Le preoccupazione di Mieli e del Corriere della Sera coincide con quella di altri ambienti. Insomma la politica estera italiana in Libia (oggi affidata ad un personaggio come Alfano, sic!) starebbe ancora una volta mettendo una toppa peggiore del buco.
Sono passati sei anni dal “tradimento” del governo Berlusconi verso Gheddafi, con cui aveva da poco sottoscritto un trattato di amicizia, e che vide l'Italia allinearsi ai bombardamenti francesi e britannici sulla Libia e alla liquidazione fisica del leader libico. Ma la destabilizzazione e il caos prodotto da quella aggressione militare continuano a far saltare ogni tentativo di stabilità del paese. La divisione di potere tra “quelli di Tripoli e quelli di Tobruk”, con in mezzo milizie armate indipendenti e nuclei di miliziani dell'Isis e di altri gruppi jiahdisti, continua a mantenere il paese dove l'Italia ha forti e storici investimenti nel petrolio e nel gas, nel caos e nella guerra civile permanente.

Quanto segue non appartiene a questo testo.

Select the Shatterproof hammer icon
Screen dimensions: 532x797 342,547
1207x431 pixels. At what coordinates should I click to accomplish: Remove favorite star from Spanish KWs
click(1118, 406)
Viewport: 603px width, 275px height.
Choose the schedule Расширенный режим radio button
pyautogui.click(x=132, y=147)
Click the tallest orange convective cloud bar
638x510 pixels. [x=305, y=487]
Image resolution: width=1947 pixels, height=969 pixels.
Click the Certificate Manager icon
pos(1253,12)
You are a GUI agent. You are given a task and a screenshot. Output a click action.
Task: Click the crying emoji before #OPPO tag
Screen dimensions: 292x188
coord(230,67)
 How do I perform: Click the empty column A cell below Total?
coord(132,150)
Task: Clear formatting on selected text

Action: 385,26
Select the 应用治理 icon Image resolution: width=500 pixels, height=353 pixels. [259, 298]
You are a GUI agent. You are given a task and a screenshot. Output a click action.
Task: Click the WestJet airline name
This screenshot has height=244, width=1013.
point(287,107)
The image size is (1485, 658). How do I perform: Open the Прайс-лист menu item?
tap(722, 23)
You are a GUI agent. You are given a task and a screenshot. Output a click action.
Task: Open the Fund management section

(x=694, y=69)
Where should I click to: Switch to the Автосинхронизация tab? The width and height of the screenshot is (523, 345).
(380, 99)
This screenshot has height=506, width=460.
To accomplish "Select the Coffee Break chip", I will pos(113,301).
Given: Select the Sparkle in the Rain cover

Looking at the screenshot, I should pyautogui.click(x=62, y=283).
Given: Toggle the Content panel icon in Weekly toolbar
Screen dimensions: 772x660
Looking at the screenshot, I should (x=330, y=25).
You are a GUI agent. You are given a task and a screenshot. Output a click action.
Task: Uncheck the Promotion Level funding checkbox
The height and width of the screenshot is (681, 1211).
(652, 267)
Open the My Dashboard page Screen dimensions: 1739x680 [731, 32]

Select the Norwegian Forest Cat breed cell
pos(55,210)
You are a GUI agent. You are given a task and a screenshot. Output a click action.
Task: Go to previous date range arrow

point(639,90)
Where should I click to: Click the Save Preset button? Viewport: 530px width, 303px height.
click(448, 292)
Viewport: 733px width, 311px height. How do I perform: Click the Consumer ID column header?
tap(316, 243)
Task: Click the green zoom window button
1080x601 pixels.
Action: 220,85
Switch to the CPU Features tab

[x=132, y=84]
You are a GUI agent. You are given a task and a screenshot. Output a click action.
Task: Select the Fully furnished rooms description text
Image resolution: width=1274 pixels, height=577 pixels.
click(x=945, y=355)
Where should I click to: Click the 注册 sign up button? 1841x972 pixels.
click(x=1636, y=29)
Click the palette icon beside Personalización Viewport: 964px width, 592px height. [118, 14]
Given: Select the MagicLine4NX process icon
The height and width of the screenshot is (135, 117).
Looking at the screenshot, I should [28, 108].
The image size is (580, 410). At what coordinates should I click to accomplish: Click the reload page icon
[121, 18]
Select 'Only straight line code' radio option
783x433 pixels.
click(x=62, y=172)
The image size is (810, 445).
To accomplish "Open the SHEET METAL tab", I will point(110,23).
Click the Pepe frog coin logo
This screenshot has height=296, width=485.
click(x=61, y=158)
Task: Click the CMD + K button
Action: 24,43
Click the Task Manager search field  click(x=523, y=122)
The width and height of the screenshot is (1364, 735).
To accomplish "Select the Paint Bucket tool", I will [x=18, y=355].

La newsletter Affari Internazionali, che riproduciamo integralmente più sotto per il suo interesse, è firmata da Roberto Aliboni, consigliere scientifico dell'Istituto Affari Internazionali ed esperto strategico autorevole. Una persona che sa di cosa parla, magari anche giungendo a conclusioni assai diverse dalle nostre. Nella newsletter non si affronta il ruolo dell'Italia nel caos libico. Ma l'editoriale del Corriere della Sera di oggi è indicativo del brivido di paura che corre lungo la schiena di chi (dall'Eni al governo) deve cercare di capire quale sarà il futuro di un paese importante per l'Italia come la Libia ed è consapevole di non averne azzeccata una dal 2011 fino ad oggi.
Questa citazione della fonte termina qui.